Myles Watson mylesgw@gmail.com writes:
I was having trouble with stack corruption. Using memset (C) instead of clear_memory(asm) speeds it up by almost a factor of 2 for a 1M region.
TSC difference with clear_memory 0xFA884D TSC difference with memset 0x826742
That's odd. I just recently sent a patch to the list ("ulzma delay") that did pretty much the opposite, as I was seeing really bad performance for the C memset function on my Opteron (Istanbul) boxes. memset would take minutes to do what ran in a handful of ms using "rep stosb", by all accounts because of instruction cache thrashing.
I see clear_memory was using "stosl", but apart from that it looks very similar to the variant I ended up with to improve performance.
Once caching works correctly for fam10, maybe you'll see similar performance numbers?
Could you see if you experience stack corruption with the "rep stosb" patch I posted for memset as well?
It's hard to tell if you experience stack corruption... unless it bites you.
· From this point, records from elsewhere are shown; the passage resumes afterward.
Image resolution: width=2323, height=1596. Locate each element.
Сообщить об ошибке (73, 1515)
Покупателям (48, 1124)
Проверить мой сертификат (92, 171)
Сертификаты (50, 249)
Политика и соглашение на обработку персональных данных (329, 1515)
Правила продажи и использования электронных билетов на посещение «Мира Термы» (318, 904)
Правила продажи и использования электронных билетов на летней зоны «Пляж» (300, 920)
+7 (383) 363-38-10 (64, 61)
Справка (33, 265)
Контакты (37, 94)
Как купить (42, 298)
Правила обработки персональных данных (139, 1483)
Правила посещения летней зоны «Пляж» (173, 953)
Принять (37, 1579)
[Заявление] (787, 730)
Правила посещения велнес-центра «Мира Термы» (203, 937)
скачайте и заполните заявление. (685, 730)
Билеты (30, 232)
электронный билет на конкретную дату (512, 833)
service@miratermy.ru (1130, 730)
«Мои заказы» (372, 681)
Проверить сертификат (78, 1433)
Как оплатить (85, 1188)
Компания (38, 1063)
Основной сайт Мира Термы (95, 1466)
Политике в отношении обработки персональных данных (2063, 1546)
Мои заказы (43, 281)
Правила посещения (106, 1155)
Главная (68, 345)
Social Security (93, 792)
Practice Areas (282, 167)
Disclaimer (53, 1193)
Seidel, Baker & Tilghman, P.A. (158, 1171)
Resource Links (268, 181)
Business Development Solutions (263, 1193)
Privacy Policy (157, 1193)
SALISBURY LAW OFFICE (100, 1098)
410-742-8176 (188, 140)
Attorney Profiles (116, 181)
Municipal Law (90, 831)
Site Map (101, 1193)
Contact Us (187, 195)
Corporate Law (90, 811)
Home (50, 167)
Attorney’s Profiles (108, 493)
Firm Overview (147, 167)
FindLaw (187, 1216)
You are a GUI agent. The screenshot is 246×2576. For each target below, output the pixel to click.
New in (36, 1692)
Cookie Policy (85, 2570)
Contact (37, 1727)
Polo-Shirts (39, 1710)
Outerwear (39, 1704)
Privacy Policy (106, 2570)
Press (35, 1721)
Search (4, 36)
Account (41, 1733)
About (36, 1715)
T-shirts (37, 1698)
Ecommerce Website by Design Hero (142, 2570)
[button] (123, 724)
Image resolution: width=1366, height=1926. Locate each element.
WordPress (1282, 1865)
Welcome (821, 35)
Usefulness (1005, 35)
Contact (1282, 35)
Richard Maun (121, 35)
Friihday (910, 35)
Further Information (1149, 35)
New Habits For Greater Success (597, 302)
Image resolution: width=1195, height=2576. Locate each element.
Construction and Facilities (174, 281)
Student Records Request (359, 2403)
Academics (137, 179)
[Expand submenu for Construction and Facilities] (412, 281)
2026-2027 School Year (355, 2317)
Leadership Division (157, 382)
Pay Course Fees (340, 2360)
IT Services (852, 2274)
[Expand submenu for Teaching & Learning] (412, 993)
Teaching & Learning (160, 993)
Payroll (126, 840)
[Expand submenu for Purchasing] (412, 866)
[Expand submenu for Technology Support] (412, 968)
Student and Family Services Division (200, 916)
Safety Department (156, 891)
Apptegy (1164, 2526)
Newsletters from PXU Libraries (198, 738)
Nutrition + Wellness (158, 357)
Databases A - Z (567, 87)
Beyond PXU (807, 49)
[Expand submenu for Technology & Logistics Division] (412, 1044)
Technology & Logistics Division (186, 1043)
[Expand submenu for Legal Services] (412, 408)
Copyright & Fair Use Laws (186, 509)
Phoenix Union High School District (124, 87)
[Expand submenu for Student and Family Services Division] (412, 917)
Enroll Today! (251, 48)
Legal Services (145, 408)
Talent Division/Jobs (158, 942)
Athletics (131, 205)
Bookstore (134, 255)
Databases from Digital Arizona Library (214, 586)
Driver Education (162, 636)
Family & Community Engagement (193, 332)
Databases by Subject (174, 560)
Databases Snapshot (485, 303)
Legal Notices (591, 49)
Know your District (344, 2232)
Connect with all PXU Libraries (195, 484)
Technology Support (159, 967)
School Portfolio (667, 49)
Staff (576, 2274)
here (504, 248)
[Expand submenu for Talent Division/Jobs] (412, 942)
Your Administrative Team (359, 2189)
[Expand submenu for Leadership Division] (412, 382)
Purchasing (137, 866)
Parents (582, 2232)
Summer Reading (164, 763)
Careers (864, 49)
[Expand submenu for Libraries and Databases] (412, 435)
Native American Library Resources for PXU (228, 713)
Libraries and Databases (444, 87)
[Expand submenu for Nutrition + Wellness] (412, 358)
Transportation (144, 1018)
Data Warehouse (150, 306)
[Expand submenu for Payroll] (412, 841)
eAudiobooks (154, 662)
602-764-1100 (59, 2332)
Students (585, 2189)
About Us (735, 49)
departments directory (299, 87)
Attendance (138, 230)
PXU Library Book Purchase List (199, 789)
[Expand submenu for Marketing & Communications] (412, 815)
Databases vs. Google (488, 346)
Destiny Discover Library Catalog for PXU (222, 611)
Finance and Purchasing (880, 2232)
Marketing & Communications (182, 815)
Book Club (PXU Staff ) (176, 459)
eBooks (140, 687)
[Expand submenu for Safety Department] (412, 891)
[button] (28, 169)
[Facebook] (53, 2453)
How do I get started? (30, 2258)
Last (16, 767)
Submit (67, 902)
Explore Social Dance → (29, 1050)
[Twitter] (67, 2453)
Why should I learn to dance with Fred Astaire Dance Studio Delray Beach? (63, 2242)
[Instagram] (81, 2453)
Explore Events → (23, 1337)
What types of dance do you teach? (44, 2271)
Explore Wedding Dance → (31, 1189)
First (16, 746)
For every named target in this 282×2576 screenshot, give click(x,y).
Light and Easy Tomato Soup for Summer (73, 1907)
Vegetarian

There are a lot of places on the stack where it won't matter if it gets corrupted. I don't have a good way to test that.
I'd like to see that go in, but of course it's a problem if it results in a performance degradation on other platforms. Perhaps we could enable it only for the platforms where instruction footprint/fetches is known to be an issue, ie fam10?
The best thing would be to fix caching on fam10. Of course if that's not feasible for some reason, then adding asm just for that architecture could be the way to go. In general, the more we can keep it straight C, the better for me.
Thanks, Myles